_EXERCISE MATERIAL_:
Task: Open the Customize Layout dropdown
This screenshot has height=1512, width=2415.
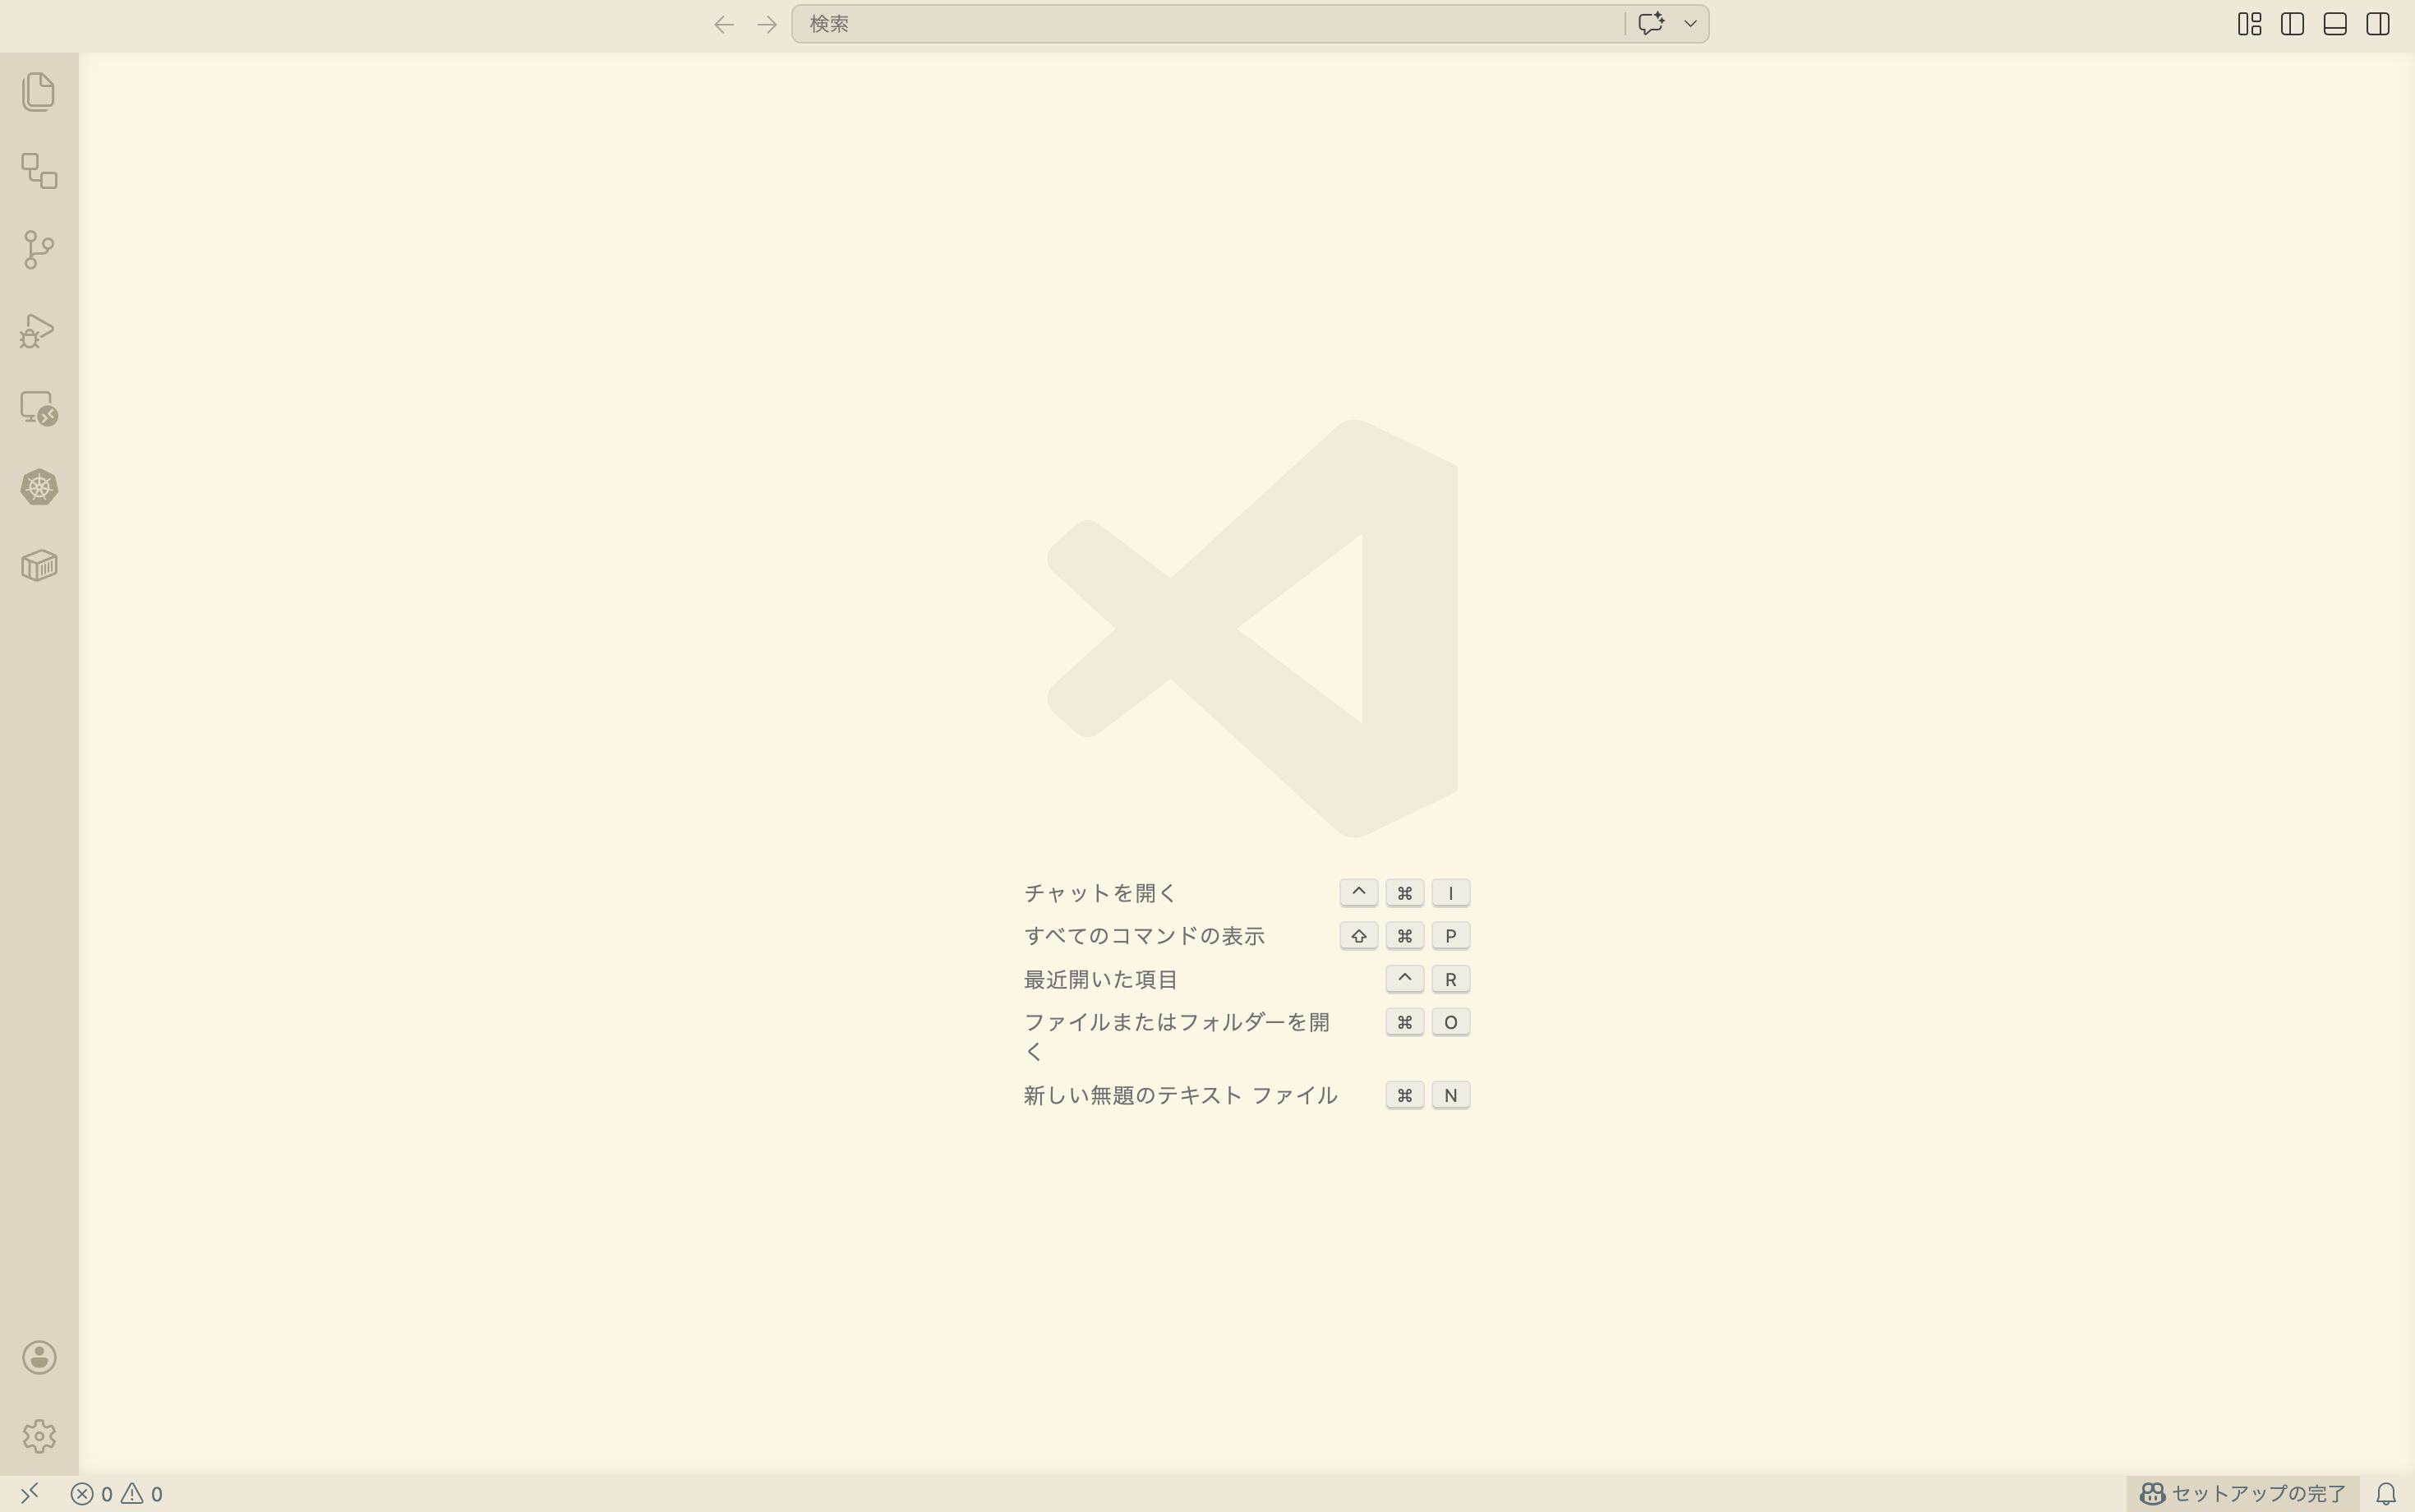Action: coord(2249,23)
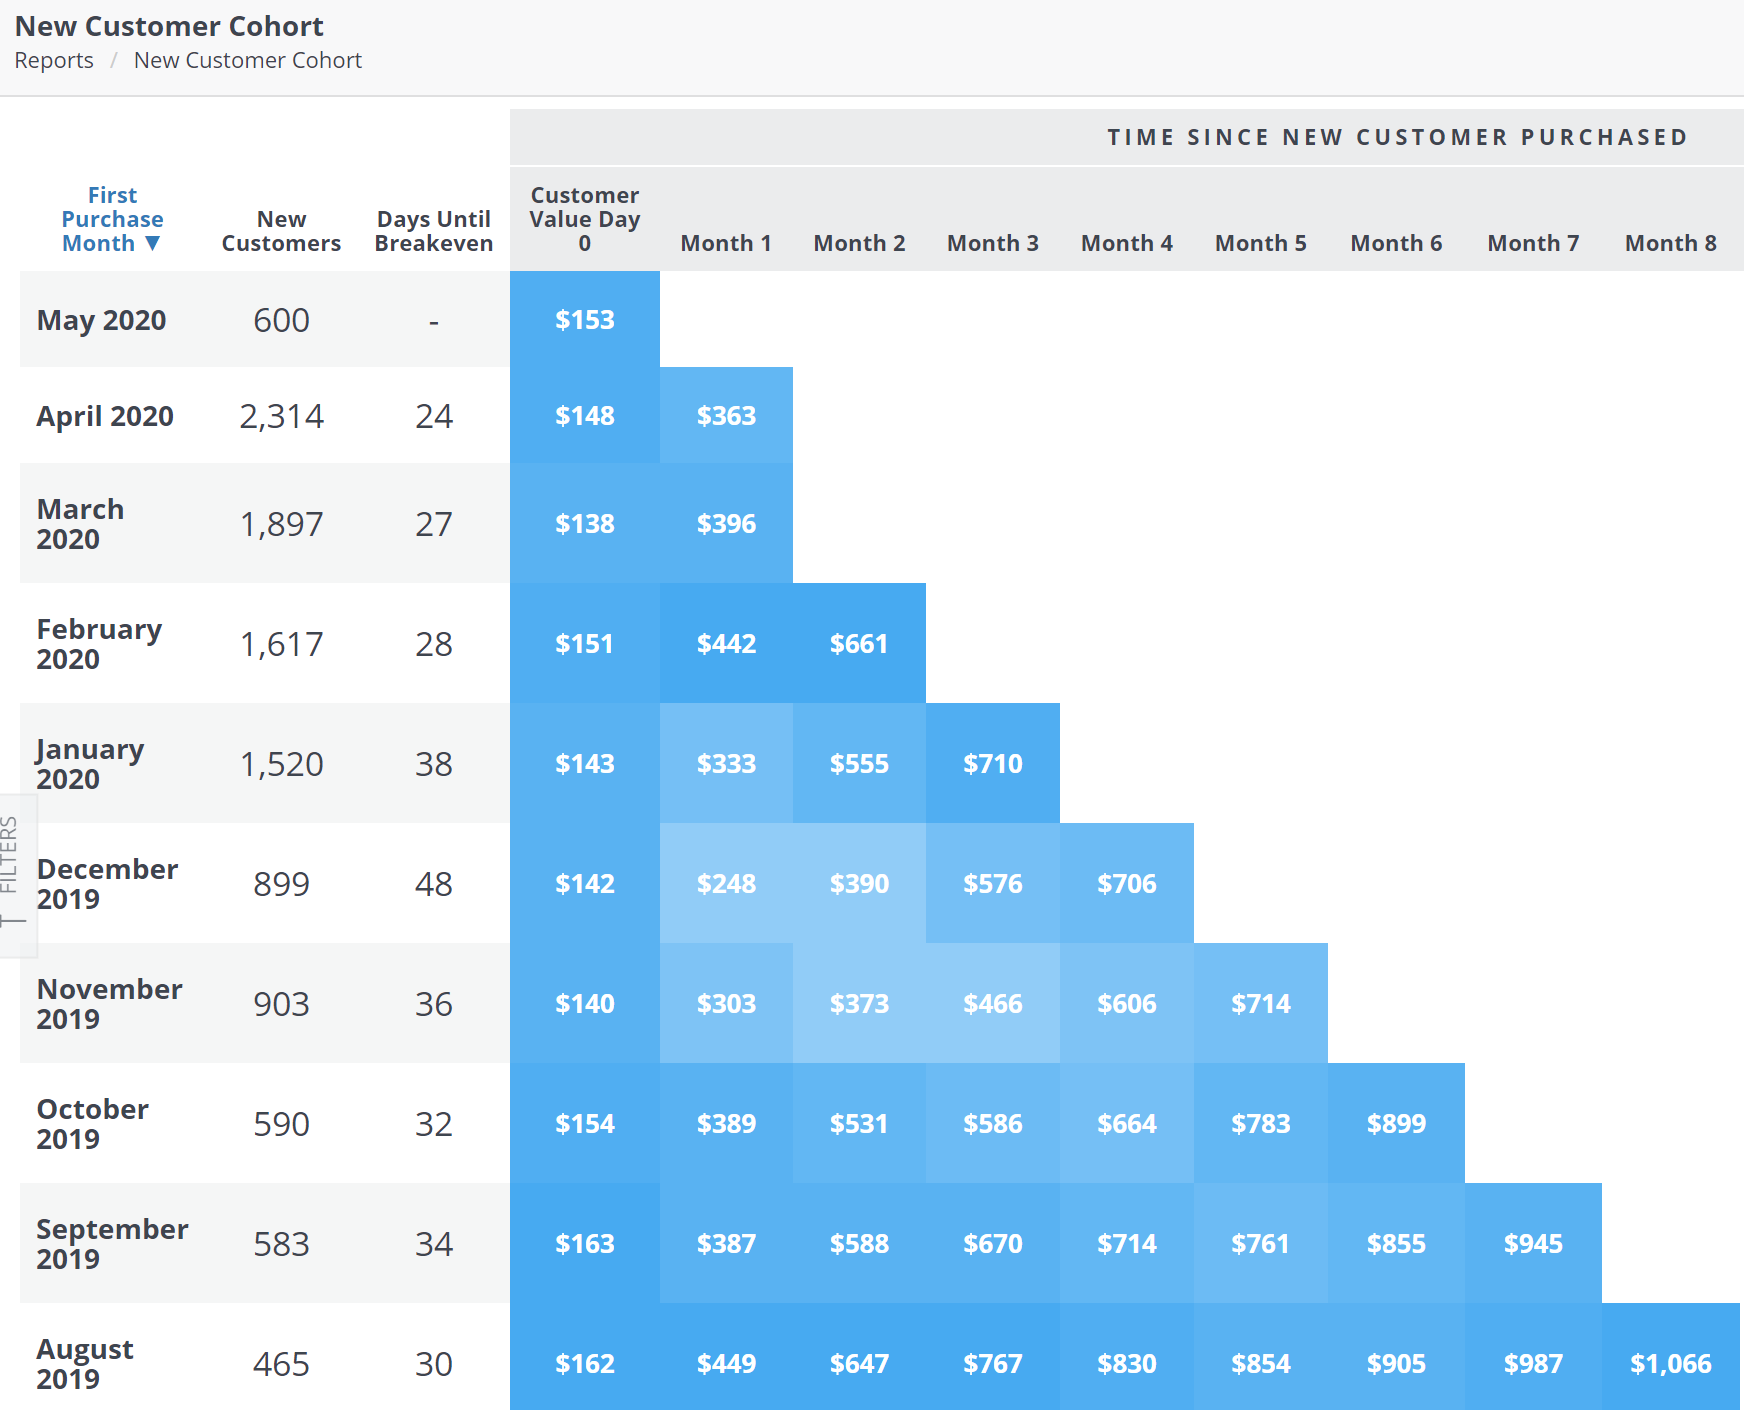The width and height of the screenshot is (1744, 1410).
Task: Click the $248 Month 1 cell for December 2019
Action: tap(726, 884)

_WHAT IS BEING ASKED_: Everything in the listing above is to be given again exactly, apart from the pictures.

_ANSWER_:
Task: Open the Customize Layout dropdown
This screenshot has height=1512, width=2415.
Action: coord(2249,23)
The width and height of the screenshot is (1744, 1410).
Task: Click the $248 Month 1 cell for December 2019
Action: tap(726, 884)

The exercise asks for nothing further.